**Extracted material**

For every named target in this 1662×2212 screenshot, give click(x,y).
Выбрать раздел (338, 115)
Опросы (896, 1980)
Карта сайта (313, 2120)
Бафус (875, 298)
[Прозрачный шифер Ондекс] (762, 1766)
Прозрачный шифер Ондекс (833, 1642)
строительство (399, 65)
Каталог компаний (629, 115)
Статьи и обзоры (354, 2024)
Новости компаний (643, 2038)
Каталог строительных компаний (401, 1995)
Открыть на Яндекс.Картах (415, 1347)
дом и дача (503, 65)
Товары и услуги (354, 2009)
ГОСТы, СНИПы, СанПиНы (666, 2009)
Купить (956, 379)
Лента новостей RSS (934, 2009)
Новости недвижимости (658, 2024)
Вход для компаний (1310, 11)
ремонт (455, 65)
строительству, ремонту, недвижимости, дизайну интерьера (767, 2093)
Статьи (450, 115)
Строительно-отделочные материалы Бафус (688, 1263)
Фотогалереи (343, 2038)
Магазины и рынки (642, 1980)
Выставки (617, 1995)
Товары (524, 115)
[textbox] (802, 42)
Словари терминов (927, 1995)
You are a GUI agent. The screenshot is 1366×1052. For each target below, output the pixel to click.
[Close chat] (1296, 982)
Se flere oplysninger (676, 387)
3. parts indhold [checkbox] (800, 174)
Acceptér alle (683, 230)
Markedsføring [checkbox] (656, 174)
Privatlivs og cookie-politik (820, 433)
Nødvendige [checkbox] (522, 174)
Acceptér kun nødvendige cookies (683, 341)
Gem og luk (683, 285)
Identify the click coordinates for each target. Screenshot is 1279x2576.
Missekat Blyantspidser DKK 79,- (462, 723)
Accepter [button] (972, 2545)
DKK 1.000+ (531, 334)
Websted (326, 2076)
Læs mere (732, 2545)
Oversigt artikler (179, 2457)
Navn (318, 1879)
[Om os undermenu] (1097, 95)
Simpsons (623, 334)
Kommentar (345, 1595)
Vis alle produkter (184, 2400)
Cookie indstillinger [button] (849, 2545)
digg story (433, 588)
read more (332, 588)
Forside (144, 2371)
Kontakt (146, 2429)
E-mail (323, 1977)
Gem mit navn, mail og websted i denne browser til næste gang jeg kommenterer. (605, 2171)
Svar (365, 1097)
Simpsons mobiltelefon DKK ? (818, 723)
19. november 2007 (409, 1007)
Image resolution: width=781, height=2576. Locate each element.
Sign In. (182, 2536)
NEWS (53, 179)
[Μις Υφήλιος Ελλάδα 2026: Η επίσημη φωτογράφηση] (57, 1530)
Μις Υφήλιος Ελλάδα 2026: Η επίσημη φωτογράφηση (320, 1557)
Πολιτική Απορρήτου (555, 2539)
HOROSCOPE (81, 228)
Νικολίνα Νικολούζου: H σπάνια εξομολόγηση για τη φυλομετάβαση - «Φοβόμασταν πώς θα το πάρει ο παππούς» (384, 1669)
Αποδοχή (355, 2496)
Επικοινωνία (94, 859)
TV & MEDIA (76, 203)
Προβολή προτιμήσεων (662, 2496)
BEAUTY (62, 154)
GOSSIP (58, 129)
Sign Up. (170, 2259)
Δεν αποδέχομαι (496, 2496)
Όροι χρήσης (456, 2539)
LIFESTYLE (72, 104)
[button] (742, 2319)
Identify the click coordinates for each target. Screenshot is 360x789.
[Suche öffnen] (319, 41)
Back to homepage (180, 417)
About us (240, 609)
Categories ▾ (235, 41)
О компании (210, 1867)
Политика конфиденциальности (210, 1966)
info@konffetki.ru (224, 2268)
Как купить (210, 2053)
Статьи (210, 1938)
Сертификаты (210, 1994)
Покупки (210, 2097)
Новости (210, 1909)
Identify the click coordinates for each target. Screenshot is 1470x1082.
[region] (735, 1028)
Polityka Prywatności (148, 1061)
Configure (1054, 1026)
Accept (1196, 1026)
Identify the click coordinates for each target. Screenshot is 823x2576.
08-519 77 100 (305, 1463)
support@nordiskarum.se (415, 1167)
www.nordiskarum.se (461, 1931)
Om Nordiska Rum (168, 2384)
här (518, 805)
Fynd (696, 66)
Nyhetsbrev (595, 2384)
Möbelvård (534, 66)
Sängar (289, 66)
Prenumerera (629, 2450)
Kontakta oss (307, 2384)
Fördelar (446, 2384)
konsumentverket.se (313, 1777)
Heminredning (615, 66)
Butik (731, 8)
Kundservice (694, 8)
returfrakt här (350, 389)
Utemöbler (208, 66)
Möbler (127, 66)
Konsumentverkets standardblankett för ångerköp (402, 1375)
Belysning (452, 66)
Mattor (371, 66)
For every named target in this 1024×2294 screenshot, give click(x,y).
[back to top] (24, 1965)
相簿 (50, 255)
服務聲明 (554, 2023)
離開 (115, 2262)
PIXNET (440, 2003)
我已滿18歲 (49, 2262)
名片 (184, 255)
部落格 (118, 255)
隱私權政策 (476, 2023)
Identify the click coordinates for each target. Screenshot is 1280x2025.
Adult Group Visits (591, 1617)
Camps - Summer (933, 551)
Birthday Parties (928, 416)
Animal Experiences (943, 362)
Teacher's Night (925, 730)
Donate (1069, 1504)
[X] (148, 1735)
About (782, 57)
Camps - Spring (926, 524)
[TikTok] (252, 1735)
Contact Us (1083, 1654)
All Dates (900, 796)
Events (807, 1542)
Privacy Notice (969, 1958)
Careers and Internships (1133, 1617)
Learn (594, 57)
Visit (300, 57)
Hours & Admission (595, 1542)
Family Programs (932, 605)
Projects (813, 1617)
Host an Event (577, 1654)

**What the exercise asks**
Only the line containing "[X] (148, 1735)" and the lines after it, through the end of the data, should be copied, exactly as they are.

**Completed task**
[X] (148, 1735)
About (782, 57)
Camps - Spring (926, 524)
[TikTok] (252, 1735)
Contact Us (1083, 1654)
All Dates (900, 796)
Events (807, 1542)
Privacy Notice (969, 1958)
Careers and Internships (1133, 1617)
Learn (594, 57)
Visit (300, 57)
Hours & Admission (595, 1542)
Family Programs (932, 605)
Projects (813, 1617)
Host an Event (577, 1654)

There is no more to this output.